◆ **What you should do**:
Every entry needs to appear again exactly as written below.

Start of The records

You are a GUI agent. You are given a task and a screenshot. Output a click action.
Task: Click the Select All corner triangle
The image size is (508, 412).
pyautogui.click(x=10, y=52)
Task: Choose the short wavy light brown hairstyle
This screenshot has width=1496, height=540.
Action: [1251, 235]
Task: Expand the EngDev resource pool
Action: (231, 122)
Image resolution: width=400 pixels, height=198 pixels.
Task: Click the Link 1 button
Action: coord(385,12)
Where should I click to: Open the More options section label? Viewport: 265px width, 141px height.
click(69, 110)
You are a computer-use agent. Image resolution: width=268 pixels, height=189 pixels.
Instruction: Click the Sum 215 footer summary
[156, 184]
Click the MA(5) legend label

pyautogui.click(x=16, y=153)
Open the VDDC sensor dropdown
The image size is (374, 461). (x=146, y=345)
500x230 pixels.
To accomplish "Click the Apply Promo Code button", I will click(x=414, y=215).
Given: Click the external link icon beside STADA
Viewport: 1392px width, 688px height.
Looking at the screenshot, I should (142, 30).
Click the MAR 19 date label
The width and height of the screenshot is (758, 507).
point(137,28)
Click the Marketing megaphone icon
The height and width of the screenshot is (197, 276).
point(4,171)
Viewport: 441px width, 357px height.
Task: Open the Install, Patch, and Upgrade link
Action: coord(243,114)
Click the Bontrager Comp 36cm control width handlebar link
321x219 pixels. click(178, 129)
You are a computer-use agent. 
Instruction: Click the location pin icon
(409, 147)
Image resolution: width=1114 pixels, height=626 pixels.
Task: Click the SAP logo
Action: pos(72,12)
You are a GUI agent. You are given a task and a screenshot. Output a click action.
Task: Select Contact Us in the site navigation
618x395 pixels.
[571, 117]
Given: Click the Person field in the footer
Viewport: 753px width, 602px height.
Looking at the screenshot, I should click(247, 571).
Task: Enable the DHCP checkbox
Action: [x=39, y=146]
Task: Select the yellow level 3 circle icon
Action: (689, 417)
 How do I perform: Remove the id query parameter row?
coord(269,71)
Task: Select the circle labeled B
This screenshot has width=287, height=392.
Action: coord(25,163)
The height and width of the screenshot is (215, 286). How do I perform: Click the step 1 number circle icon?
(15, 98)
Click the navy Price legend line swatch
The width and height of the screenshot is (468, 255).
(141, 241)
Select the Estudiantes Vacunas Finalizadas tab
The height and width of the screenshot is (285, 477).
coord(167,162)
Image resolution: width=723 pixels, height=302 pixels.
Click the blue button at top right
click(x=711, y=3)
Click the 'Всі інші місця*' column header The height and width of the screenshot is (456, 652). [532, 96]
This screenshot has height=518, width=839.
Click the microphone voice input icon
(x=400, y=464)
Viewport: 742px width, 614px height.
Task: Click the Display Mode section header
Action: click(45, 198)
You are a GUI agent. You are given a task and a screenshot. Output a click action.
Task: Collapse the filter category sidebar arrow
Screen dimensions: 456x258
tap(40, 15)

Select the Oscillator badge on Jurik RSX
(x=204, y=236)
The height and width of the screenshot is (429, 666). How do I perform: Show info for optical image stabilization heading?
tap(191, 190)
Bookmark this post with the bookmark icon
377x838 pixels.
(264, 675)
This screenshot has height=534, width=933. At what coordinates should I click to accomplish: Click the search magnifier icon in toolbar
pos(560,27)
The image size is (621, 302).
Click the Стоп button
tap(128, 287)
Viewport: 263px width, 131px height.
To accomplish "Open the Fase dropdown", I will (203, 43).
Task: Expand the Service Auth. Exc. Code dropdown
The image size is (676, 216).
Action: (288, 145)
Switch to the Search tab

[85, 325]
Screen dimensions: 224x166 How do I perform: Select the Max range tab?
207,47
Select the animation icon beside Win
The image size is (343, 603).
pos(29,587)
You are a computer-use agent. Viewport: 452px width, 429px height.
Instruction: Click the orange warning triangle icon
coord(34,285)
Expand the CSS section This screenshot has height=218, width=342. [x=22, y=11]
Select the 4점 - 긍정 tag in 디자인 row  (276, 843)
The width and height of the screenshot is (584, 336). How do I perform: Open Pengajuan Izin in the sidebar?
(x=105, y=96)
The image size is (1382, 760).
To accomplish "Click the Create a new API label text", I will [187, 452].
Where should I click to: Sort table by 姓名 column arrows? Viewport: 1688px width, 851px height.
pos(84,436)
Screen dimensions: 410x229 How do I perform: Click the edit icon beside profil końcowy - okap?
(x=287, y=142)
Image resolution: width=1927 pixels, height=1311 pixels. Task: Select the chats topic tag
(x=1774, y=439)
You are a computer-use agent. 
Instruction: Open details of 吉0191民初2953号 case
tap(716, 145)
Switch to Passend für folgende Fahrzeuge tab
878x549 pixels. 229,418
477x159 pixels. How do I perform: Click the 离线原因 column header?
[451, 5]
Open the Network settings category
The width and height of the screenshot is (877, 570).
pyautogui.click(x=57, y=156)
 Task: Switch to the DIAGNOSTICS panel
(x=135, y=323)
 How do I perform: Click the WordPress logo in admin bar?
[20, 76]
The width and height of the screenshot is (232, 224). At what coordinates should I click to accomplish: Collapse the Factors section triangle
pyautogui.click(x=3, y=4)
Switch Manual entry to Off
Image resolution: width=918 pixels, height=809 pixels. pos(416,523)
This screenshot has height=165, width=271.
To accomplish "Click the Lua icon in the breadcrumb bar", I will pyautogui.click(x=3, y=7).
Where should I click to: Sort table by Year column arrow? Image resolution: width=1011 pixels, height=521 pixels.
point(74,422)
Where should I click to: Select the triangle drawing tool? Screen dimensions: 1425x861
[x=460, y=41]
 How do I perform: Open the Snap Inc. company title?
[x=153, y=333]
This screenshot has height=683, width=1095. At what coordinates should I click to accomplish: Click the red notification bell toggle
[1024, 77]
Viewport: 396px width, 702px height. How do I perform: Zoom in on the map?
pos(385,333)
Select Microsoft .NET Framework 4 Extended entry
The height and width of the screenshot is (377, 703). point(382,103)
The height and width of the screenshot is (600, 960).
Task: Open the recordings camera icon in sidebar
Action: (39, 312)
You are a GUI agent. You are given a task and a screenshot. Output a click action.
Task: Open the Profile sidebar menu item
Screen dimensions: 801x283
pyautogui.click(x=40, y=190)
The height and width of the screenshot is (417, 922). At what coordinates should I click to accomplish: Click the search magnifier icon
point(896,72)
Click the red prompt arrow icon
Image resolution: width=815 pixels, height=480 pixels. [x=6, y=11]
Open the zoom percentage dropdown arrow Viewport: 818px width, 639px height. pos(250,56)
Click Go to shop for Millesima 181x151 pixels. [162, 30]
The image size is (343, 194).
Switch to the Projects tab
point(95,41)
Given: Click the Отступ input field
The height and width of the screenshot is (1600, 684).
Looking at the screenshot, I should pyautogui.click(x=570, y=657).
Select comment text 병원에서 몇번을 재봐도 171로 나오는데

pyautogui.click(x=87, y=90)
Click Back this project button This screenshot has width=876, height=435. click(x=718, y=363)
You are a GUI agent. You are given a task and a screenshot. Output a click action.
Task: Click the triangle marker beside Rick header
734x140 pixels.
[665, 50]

End of The records

◆ **Response for this exercise**:
You are a GUI agent. You are given a task and a screenshot. Output a click action.
Task: Click the Select All corner triangle
The image size is (508, 412).
pyautogui.click(x=10, y=52)
Task: Choose the short wavy light brown hairstyle
This screenshot has width=1496, height=540.
Action: [1251, 235]
Task: Expand the EngDev resource pool
Action: (231, 122)
Image resolution: width=400 pixels, height=198 pixels.
Task: Click the Link 1 button
Action: coord(385,12)
Where should I click to: Open the More options section label? Viewport: 265px width, 141px height.
click(69, 110)
You are a computer-use agent. Image resolution: width=268 pixels, height=189 pixels.
Instruction: Click the Sum 215 footer summary
[156, 184]
Click the MA(5) legend label

pyautogui.click(x=16, y=153)
Open the VDDC sensor dropdown
The image size is (374, 461). (x=146, y=345)
500x230 pixels.
To accomplish "Click the Apply Promo Code button", I will click(x=414, y=215).
Given: Click the external link icon beside STADA
Viewport: 1392px width, 688px height.
Looking at the screenshot, I should (142, 30).
Click the MAR 19 date label
The width and height of the screenshot is (758, 507).
point(137,28)
Click the Marketing megaphone icon
The height and width of the screenshot is (197, 276).
point(4,171)
Viewport: 441px width, 357px height.
Task: Open the Install, Patch, and Upgrade link
Action: coord(243,114)
Click the Bontrager Comp 36cm control width handlebar link
321x219 pixels. click(178, 129)
You are a computer-use agent. 
Instruction: Click the location pin icon
(409, 147)
Image resolution: width=1114 pixels, height=626 pixels.
Task: Click the SAP logo
Action: pos(72,12)
You are a GUI agent. You are given a task and a screenshot. Output a click action.
Task: Select Contact Us in the site navigation
618x395 pixels.
[571, 117]
Given: Click the Person field in the footer
Viewport: 753px width, 602px height.
Looking at the screenshot, I should click(247, 571).
Task: Enable the DHCP checkbox
Action: [x=39, y=146]
Task: Select the yellow level 3 circle icon
Action: (689, 417)
 How do I perform: Remove the id query parameter row?
coord(269,71)
Task: Select the circle labeled B
This screenshot has width=287, height=392.
Action: coord(25,163)
The height and width of the screenshot is (215, 286). How do I perform: Click the step 1 number circle icon?
(15, 98)
Click the navy Price legend line swatch
The width and height of the screenshot is (468, 255).
(141, 241)
Select the Estudiantes Vacunas Finalizadas tab
The height and width of the screenshot is (285, 477).
coord(167,162)
Image resolution: width=723 pixels, height=302 pixels.
Click the blue button at top right
click(x=711, y=3)
Click the 'Всі інші місця*' column header The height and width of the screenshot is (456, 652). [532, 96]
This screenshot has height=518, width=839.
Click the microphone voice input icon
(x=400, y=464)
Viewport: 742px width, 614px height.
Task: Click the Display Mode section header
Action: click(45, 198)
You are a GUI agent. You are given a task and a screenshot. Output a click action.
Task: Collapse the filter category sidebar arrow
Screen dimensions: 456x258
tap(40, 15)

Select the Oscillator badge on Jurik RSX
(x=204, y=236)
The height and width of the screenshot is (429, 666). How do I perform: Show info for optical image stabilization heading?
tap(191, 190)
Bookmark this post with the bookmark icon
377x838 pixels.
(264, 675)
This screenshot has height=534, width=933. At what coordinates should I click to accomplish: Click the search magnifier icon in toolbar
pos(560,27)
The image size is (621, 302).
Click the Стоп button
tap(128, 287)
Viewport: 263px width, 131px height.
To accomplish "Open the Fase dropdown", I will (203, 43).
Task: Expand the Service Auth. Exc. Code dropdown
The image size is (676, 216).
Action: (288, 145)
Switch to the Search tab

[85, 325]
Screen dimensions: 224x166 How do I perform: Select the Max range tab?
207,47
Select the animation icon beside Win
The image size is (343, 603).
pos(29,587)
You are a computer-use agent. Viewport: 452px width, 429px height.
Instruction: Click the orange warning triangle icon
coord(34,285)
Expand the CSS section This screenshot has height=218, width=342. [x=22, y=11]
Select the 4점 - 긍정 tag in 디자인 row  (276, 843)
The width and height of the screenshot is (584, 336). How do I perform: Open Pengajuan Izin in the sidebar?
(x=105, y=96)
The image size is (1382, 760).
To accomplish "Click the Create a new API label text", I will [187, 452].
Where should I click to: Sort table by 姓名 column arrows? Viewport: 1688px width, 851px height.
pos(84,436)
Screen dimensions: 410x229 How do I perform: Click the edit icon beside profil końcowy - okap?
(x=287, y=142)
Image resolution: width=1927 pixels, height=1311 pixels. Task: Select the chats topic tag
(x=1774, y=439)
You are a computer-use agent. 
Instruction: Open details of 吉0191民初2953号 case
tap(716, 145)
Switch to Passend für folgende Fahrzeuge tab
878x549 pixels. 229,418
477x159 pixels. How do I perform: Click the 离线原因 column header?
[451, 5]
Open the Network settings category
The width and height of the screenshot is (877, 570).
pyautogui.click(x=57, y=156)
 Task: Switch to the DIAGNOSTICS panel
(x=135, y=323)
 How do I perform: Click the WordPress logo in admin bar?
[20, 76]
The width and height of the screenshot is (232, 224). At what coordinates should I click to accomplish: Collapse the Factors section triangle
pyautogui.click(x=3, y=4)
Switch Manual entry to Off
Image resolution: width=918 pixels, height=809 pixels. pos(416,523)
This screenshot has height=165, width=271.
To accomplish "Click the Lua icon in the breadcrumb bar", I will pyautogui.click(x=3, y=7).
Where should I click to: Sort table by Year column arrow? Image resolution: width=1011 pixels, height=521 pixels.
point(74,422)
Where should I click to: Select the triangle drawing tool? Screen dimensions: 1425x861
[x=460, y=41]
 How do I perform: Open the Snap Inc. company title?
[x=153, y=333]
This screenshot has height=683, width=1095. At what coordinates should I click to accomplish: Click the red notification bell toggle
[1024, 77]
Viewport: 396px width, 702px height. How do I perform: Zoom in on the map?
pos(385,333)
Select Microsoft .NET Framework 4 Extended entry
The height and width of the screenshot is (377, 703). point(382,103)
The height and width of the screenshot is (600, 960).
Task: Open the recordings camera icon in sidebar
Action: (39, 312)
You are a GUI agent. You are given a task and a screenshot. Output a click action.
Task: Open the Profile sidebar menu item
Screen dimensions: 801x283
pyautogui.click(x=40, y=190)
The height and width of the screenshot is (417, 922). At what coordinates should I click to accomplish: Click the search magnifier icon
point(896,72)
Click the red prompt arrow icon
Image resolution: width=815 pixels, height=480 pixels. [x=6, y=11]
Open the zoom percentage dropdown arrow Viewport: 818px width, 639px height. pos(250,56)
Click Go to shop for Millesima 181x151 pixels. [162, 30]
The image size is (343, 194).
Switch to the Projects tab
point(95,41)
Given: Click the Отступ input field
The height and width of the screenshot is (1600, 684).
Looking at the screenshot, I should pyautogui.click(x=570, y=657).
Select comment text 병원에서 몇번을 재봐도 171로 나오는데

pyautogui.click(x=87, y=90)
Click Back this project button This screenshot has width=876, height=435. click(x=718, y=363)
You are a GUI agent. You are given a task and a screenshot. Output a click action.
Task: Click the triangle marker beside Rick header
734x140 pixels.
[665, 50]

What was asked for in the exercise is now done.